Draw a diagram illustrating the changes in the volume and pressure that take place during each of the four transitions that take place for the freon gas inside the engine.

The important things to note from the information in the question here are that:

The volume does not change in steps 1 and 2 but the temperature increases during these stages. Gibbs Phase Rule tells us that for a one component one phase system like this one there can only be two indepdenent thermodynamic variables. Consequently, because the temperature changes but the volume doesn't the pressure of the freon must change in steps 1 and 3. In particular, the pressure increases during step 1 (as the temperature goes up) and the pressure decreases during step 3 (as the temperature goes down).
In steps 2 and 4 the volume changes because we are told this above. In particular the volume decreases during step 2 and increases during step 4.

The above realisations provide sufficient information to draw the thermodynamic cycle.

In which of the four transitions is heat transferred from the freon gas into the surroundings? For the purposes of this question the heat output during these stages will be referred to as $q_1$ in the questions that follow. Will $q_1$ have a positive or negative sign?

Heat is transferred from the freon gas into the surroundings during steps 3 and 4. $q_1$ will have a negative sign as heat is being transferred away from freon gas and into the surroundings. The entropy of the freon gas is therefore lowered during these transitions.

In which of the four transitions transfer is heat transferred from the surroundings into the freon gas? For the purposes of this question the heat input during these stages will be referred to as $q_2$ in the questions that follow. Will $q_2$ have a positive or negative sign?

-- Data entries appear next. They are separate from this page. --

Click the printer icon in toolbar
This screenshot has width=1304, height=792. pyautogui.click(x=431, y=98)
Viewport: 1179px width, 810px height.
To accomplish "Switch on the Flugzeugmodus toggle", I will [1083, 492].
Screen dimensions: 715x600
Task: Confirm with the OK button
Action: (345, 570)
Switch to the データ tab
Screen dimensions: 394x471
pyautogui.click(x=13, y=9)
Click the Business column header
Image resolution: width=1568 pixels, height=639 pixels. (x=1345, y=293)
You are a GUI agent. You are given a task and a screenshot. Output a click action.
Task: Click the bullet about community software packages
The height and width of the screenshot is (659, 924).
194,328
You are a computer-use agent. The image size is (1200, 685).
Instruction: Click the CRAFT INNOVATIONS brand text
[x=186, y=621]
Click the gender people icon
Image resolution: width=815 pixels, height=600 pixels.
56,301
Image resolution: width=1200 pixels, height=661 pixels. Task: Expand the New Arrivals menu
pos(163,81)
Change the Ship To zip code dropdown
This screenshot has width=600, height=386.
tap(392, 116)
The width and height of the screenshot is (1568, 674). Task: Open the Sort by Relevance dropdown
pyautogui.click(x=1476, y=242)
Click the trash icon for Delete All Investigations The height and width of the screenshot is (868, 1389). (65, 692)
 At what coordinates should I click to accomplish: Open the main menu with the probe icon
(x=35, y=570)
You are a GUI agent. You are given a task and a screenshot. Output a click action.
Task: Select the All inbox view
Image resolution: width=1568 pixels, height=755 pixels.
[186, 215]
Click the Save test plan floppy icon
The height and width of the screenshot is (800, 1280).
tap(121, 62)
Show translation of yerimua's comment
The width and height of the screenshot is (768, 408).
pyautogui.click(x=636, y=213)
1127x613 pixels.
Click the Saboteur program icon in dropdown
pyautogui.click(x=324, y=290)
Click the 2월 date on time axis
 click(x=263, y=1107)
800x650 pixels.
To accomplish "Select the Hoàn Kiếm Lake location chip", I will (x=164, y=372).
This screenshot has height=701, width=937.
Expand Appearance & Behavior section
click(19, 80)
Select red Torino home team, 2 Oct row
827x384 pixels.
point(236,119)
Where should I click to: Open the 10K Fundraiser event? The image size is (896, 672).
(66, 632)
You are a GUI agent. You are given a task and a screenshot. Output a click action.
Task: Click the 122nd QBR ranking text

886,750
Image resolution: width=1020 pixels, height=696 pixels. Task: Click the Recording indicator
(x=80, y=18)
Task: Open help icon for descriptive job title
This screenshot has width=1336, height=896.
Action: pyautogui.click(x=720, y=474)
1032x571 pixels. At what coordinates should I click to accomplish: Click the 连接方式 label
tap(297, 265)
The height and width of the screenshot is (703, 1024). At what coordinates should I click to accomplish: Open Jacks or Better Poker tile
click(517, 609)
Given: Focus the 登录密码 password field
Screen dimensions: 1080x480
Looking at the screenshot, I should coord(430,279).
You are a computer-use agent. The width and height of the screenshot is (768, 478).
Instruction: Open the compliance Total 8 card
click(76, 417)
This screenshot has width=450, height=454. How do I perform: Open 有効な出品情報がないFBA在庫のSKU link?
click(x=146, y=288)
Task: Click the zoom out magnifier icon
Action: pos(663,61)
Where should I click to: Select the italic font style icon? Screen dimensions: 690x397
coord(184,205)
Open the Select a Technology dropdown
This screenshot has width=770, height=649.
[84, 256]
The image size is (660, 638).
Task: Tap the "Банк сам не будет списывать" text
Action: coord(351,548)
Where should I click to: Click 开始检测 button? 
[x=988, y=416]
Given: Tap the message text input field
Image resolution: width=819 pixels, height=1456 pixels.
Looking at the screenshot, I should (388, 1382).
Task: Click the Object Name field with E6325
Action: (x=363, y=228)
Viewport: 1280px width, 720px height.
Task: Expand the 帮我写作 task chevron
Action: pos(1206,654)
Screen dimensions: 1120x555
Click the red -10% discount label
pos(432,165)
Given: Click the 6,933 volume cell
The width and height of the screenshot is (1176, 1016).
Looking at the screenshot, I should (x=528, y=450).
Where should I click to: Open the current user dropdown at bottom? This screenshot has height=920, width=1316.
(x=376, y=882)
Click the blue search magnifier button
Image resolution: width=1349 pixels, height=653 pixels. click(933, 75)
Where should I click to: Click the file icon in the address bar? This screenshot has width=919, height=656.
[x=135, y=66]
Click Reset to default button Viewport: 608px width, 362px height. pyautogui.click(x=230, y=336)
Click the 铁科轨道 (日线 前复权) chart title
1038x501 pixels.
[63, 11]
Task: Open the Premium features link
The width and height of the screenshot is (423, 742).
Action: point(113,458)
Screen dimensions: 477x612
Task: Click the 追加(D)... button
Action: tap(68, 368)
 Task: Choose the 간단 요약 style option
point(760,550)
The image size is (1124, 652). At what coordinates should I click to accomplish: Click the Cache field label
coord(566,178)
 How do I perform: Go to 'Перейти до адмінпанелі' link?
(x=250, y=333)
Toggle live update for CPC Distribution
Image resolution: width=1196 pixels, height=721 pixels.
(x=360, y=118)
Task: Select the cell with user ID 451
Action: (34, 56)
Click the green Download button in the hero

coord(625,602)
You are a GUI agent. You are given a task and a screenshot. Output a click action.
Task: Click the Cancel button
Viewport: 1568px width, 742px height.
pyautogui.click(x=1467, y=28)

Heat is transferred from the surroudnigs into the freon gas during steps 1 and 2. $q_2$ will have a positive sign as heat is being transferred into the freon gas from the surroudnings. The entropy of the freon gas is therefore increased during these transitions.

Ideally we would like $q_2-q_1 \lt 0$. Why?

We want our fridge to transfer heat from its interior to the outside world. If $q_2-q_1>0$ this tells us that there is a net transfer of heat from the environment to the inside of the fridge, which would render this device for keeping food cool rather useless.

In which of the four transition is work done on the freon gas? For the purposes of this question the work done during these stages will be referred to as $w_1$ in the questions that follows. Will $w_1$ have a positive or negative sign?

Work is done on the freon gas during stage 2 when it is compressed. The volume of the gas will decrease during this stage and as such $\textrm{d}V$ will be negative. $-P\textrm{d}V$ will, therefore, be positive so $w_1$ will have a positive sign.

In which of the four transition is work done by the freon gas on its surroundings? For the purposes of this question the work done during these stages will be referred to as $w_2$ in the questions that follows. Will $w_2$ have a positive or negative sign?

Work is done by the freon gas during stage 4 when it is expanded. The volume of the gas will increase during this stage and as such $\textrm{d}V$ will be positive. $-P\textrm{d}V$ will, therefore, be negative so $w_2$ will have a negative sign.

Given that the freon reverts to its original state when a cycle completes what must $q_2 - q_1 + w_1 - w_2$ equal to? Use this result to show that $\frac{q_1 - q_2}{w_1} = \frac{w_1 - w_2}{w_1}$. Consider the Carnot cycle and explain why this quantity is important and why this expression is significant.

$q_2-q_1 + w_1 - w_2$ must be equal to zero. By the first law of thermodynamics this sum is equal to the total change in the internal energy. We know, however, that internal energy is a function of state. The energy of the system thus only depends on the state we are in. If we are in the same state at the end of the thermodynamic cycle the energy must be the same. There must, therefore, be no overall change in the internal energy on completing a cycle.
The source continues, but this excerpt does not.